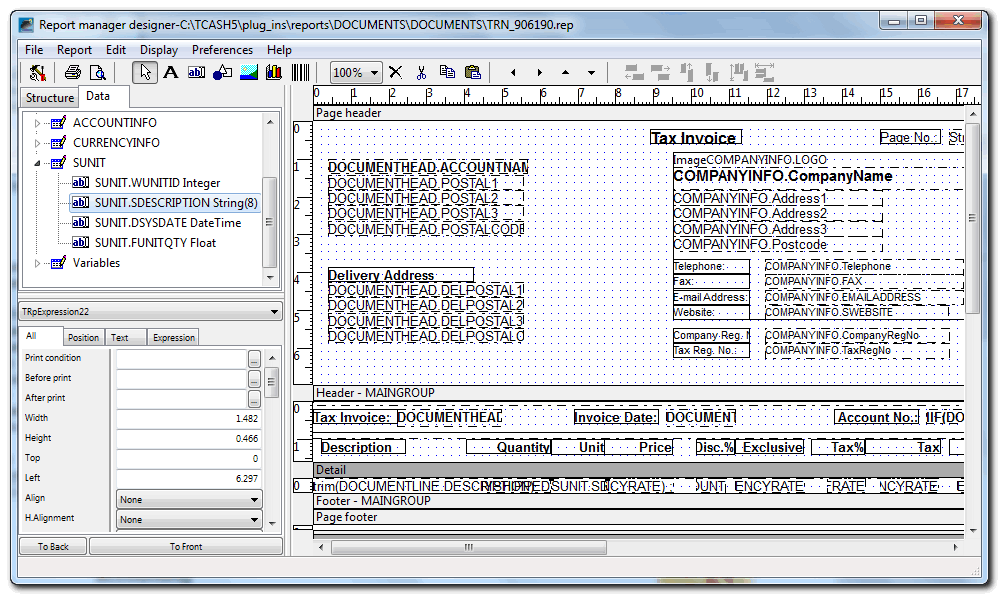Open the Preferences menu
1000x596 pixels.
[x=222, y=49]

--

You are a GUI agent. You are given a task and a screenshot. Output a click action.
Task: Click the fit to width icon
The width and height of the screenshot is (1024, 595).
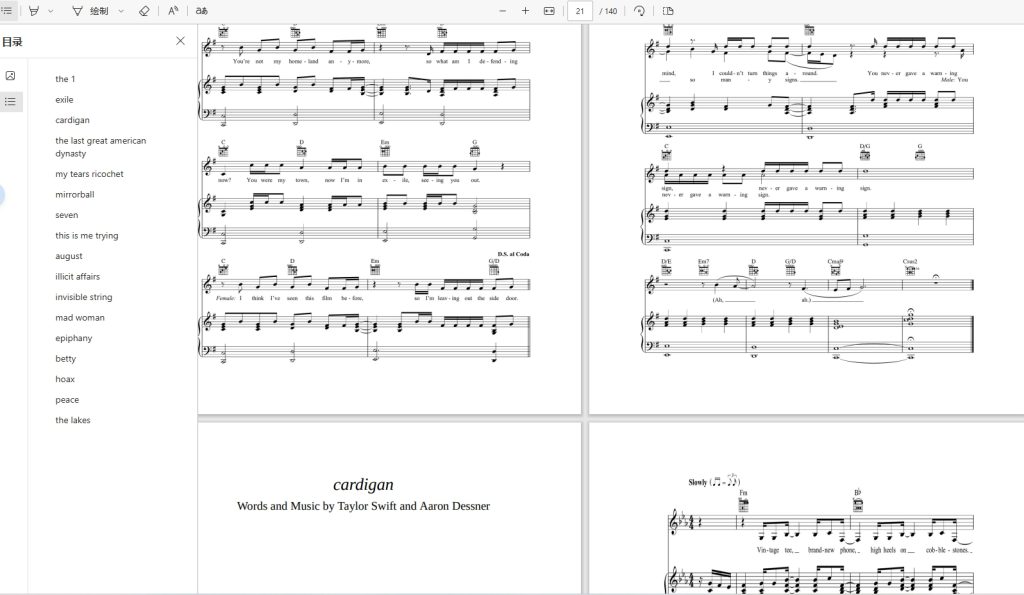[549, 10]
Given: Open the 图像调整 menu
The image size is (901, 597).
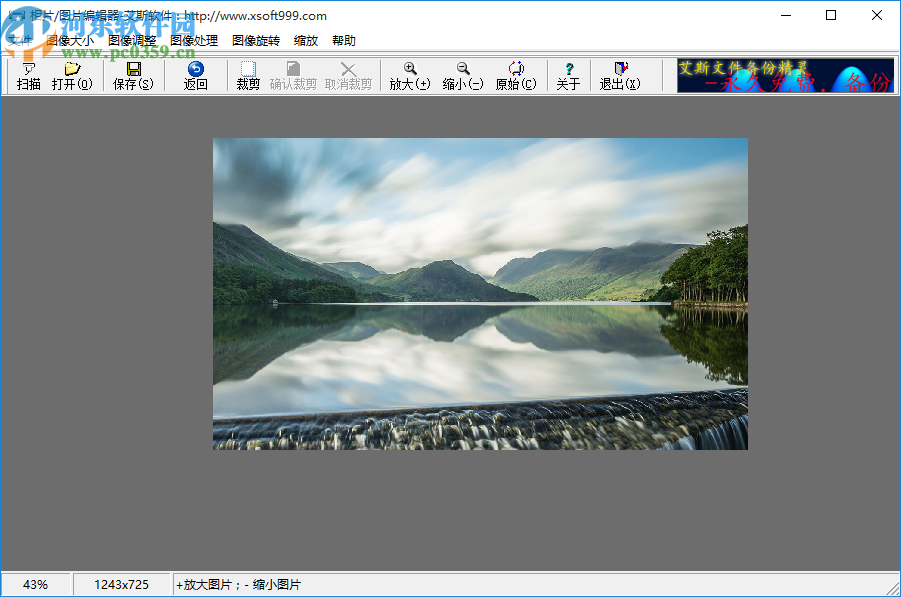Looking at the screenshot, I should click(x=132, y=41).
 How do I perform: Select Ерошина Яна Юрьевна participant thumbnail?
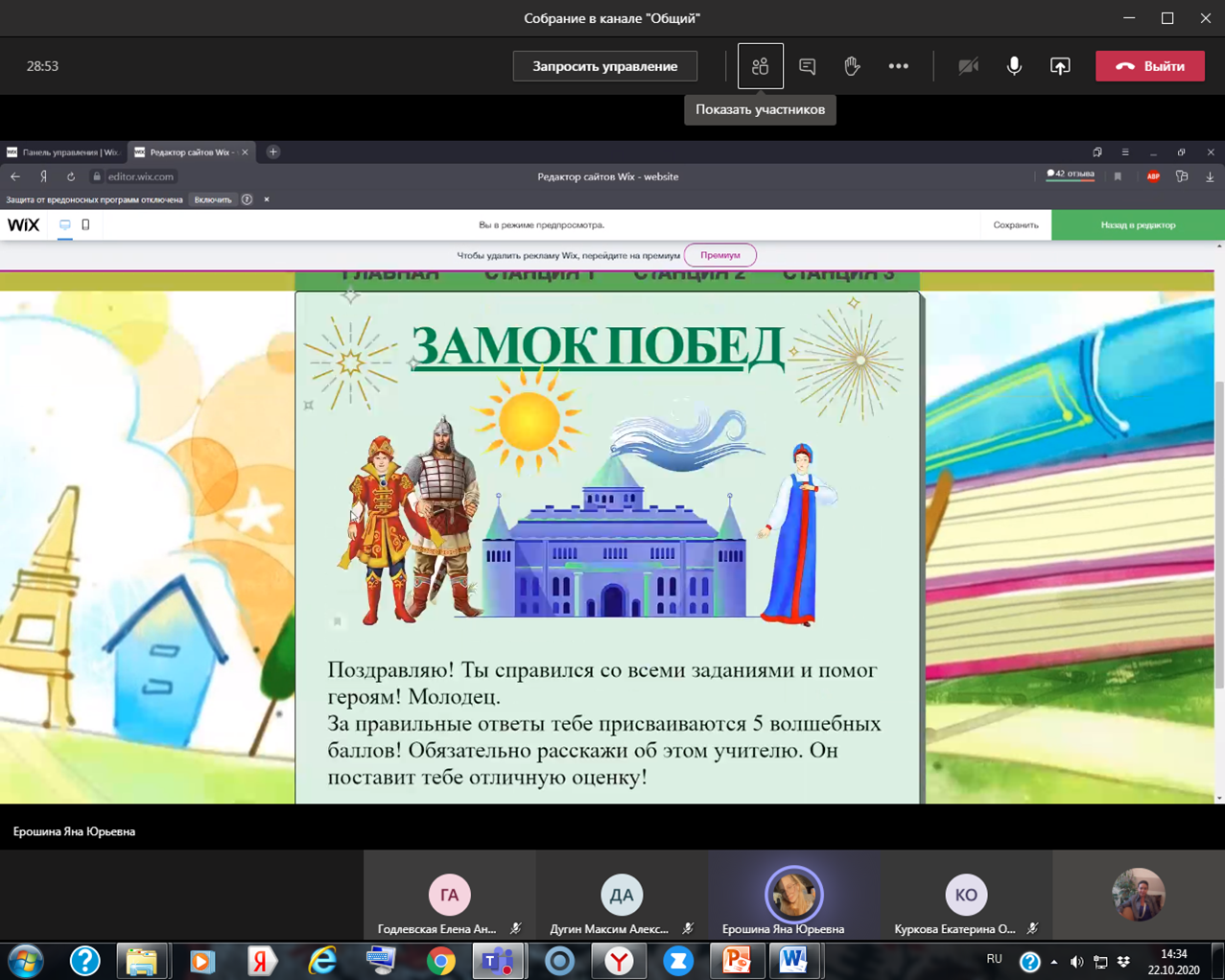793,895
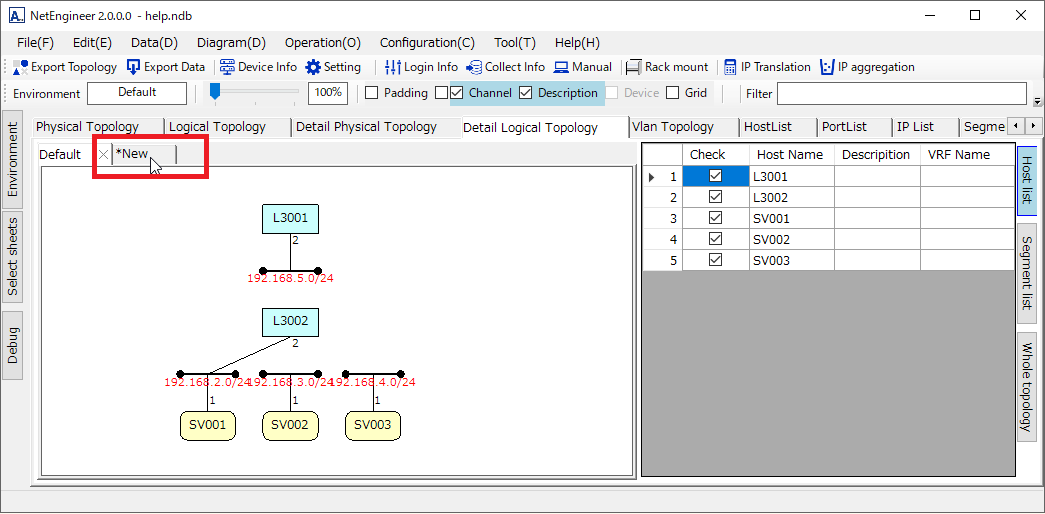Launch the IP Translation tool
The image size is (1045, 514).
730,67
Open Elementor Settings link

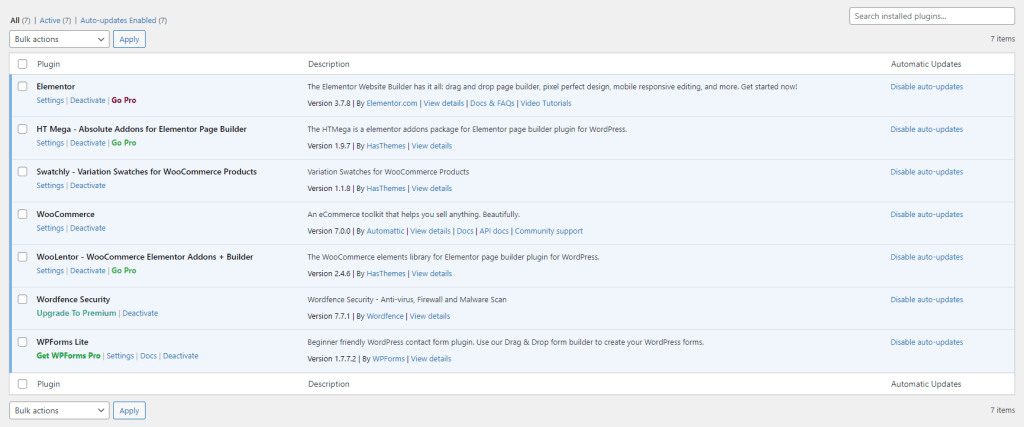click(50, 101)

---

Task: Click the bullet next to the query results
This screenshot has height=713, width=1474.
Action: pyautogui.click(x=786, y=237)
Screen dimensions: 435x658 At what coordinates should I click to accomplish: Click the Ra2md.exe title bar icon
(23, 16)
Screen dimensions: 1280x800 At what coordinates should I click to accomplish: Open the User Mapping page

[DIRECTIONS FOR THIS TASK]
Given the data above, transcribe exactly the lines from the one containing "Task: Click the bullet" down to the one containing "Screen dimensions: 1280x800", and no others.

[YOUR SOLUTION]
Task: Click the bullet next to the query results
This screenshot has height=713, width=1474.
Action: pyautogui.click(x=786, y=237)
Screen dimensions: 435x658 At what coordinates should I click to accomplish: Click the Ra2md.exe title bar icon
(23, 16)
Screen dimensions: 1280x800 At what coordinates should I click to accomplish: Open the User Mapping page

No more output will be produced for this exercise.